Carpe Momentum: Communities Must Seize the Right to Protect Themselves
When Washington dithers and children die, local sovereignty is not a request for permission but a fundamental right from resisting federal occupations to enacting common-sense gun reform.
The Trump regime is trying to march federal troops and agents into American cities as if democracy were a nuisance to be bulldozed. Chicago’s mayor, Brandon Johnson, just signed his Protecting Chicago Initiative, demanding that federal officers wear body cameras, display badges, and obey city laws if they set foot in his city. Philadelphia’s district attorney, Larry Krasner, has gone even further, threatening to prosecute rogue ICE agents or even U.S. military personnel if they commit crimes against his residents. These are not empty words, these are desperate attempts to remind Washington that communities are not occupied territories.
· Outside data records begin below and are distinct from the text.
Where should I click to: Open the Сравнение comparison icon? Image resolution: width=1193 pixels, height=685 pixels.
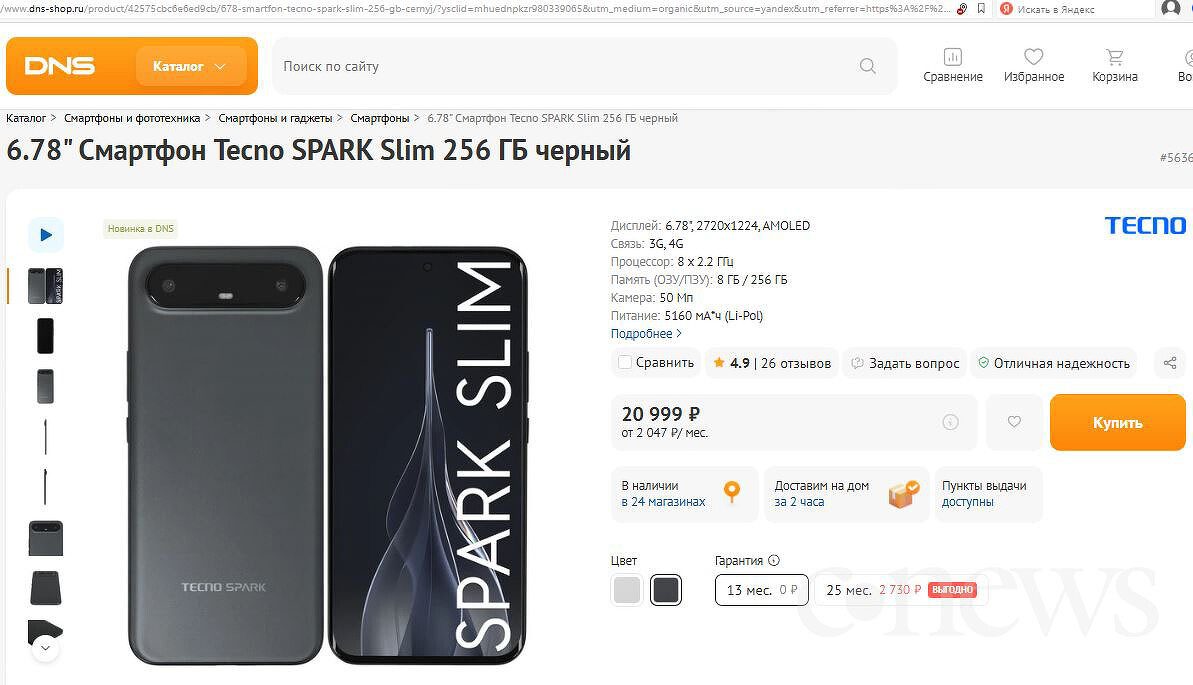coord(952,66)
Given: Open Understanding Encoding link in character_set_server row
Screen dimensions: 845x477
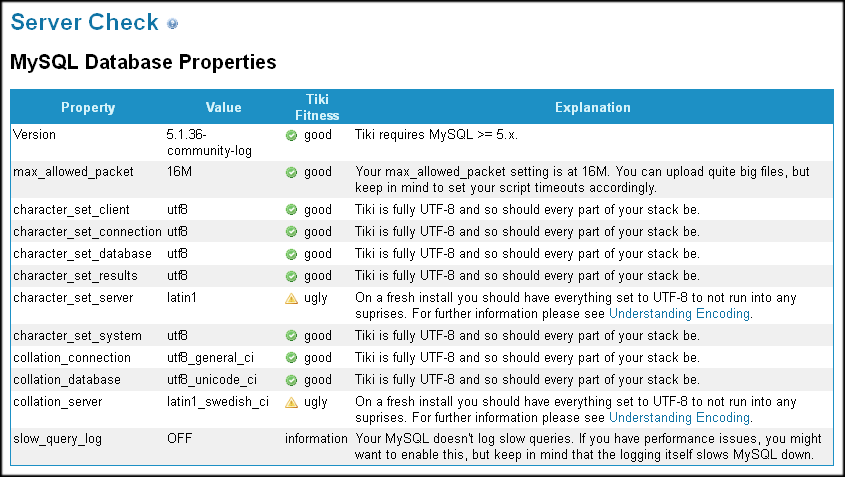Looking at the screenshot, I should click(x=679, y=313).
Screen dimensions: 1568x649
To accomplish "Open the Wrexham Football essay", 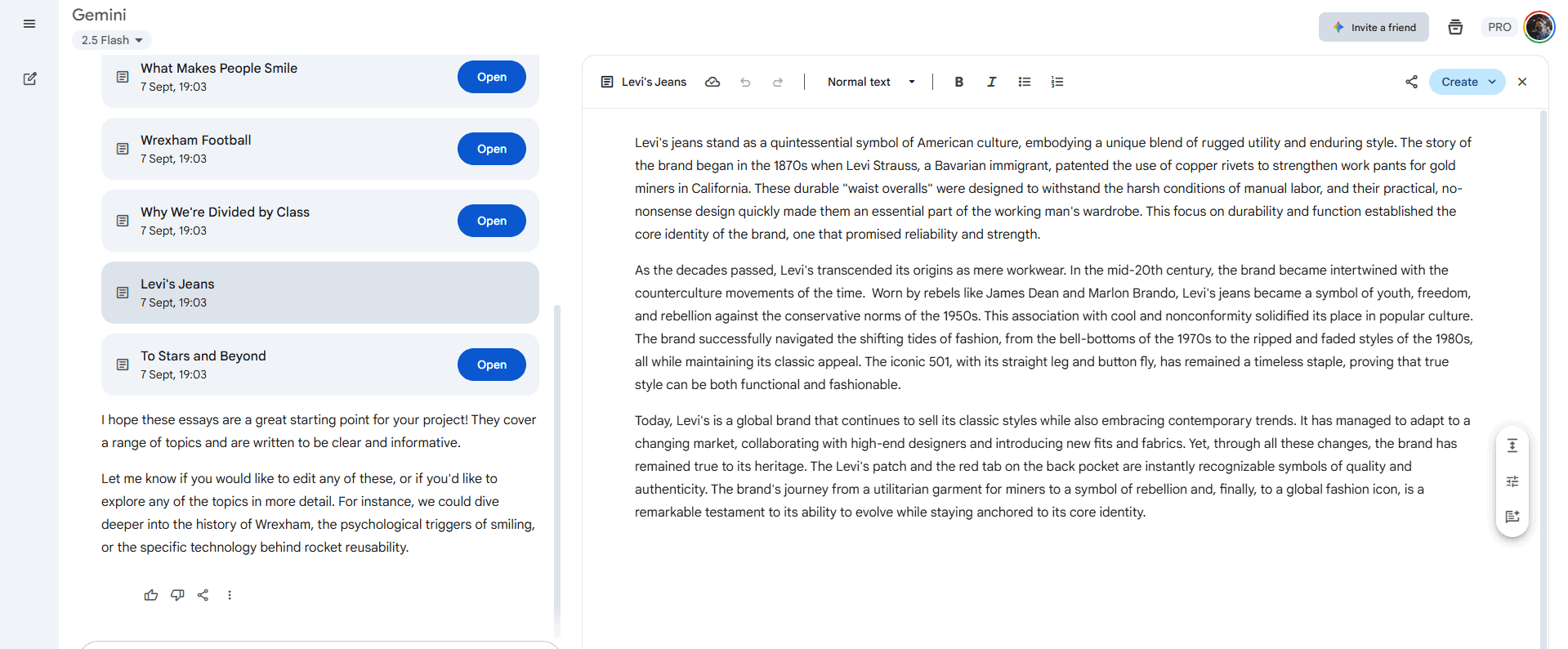I will pyautogui.click(x=491, y=149).
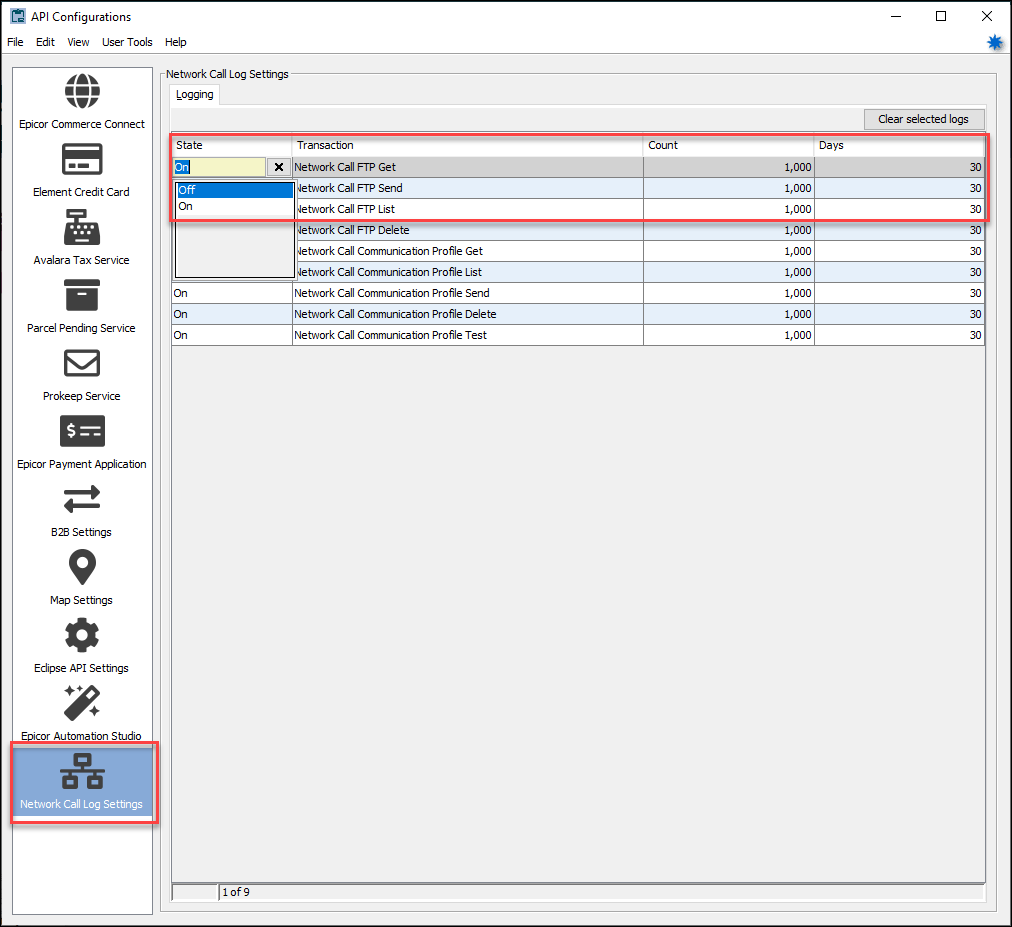Open the File menu

[15, 42]
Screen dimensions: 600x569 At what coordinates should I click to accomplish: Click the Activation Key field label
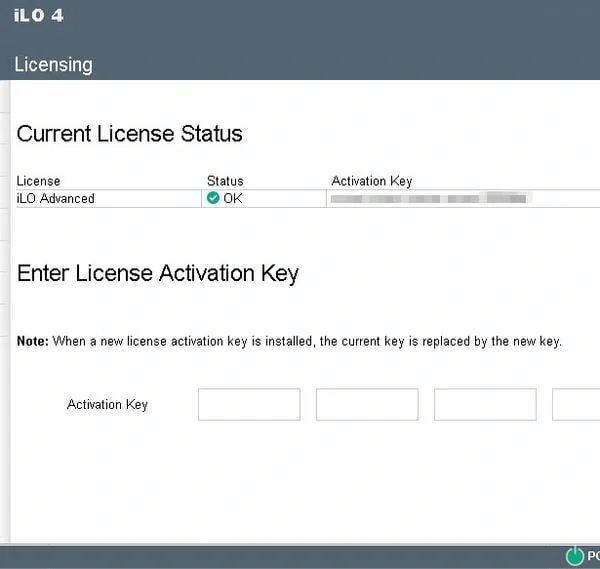tap(107, 405)
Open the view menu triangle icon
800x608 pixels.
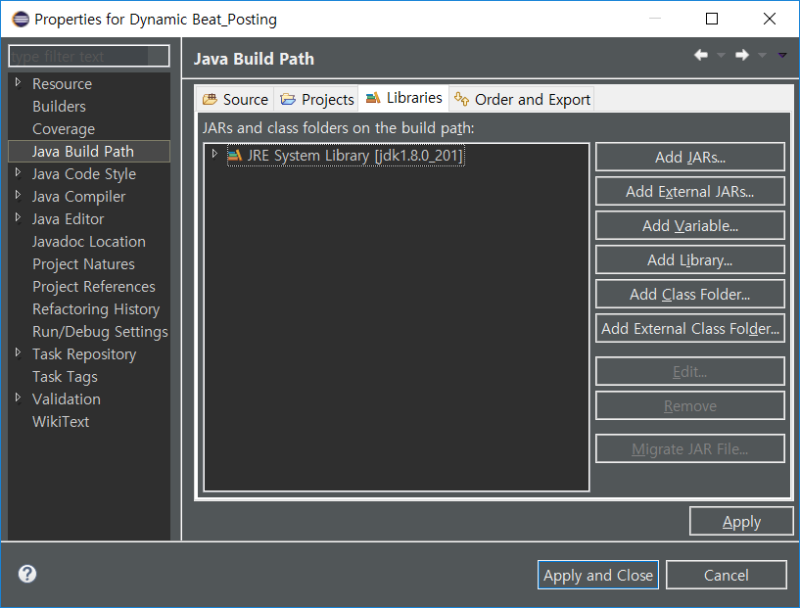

For all their defiance, Chicago and Philadelphia still stop short of saying the quiet part out loud: communities have fundamental rights, the right to life, safety, and self-governance. Instead, their strategies lean on privileges disguised as protections: FOIA requests, court challenges, and appeals to the 10th Amendment. These are procedural privileges granted or withheld at the pleasure of higher authorities, useful but inherently reactive. Fundamental rights are different, they do not require permission; they do not expire when politically inconvenient; and they do not vanish under Dillon’s Rule.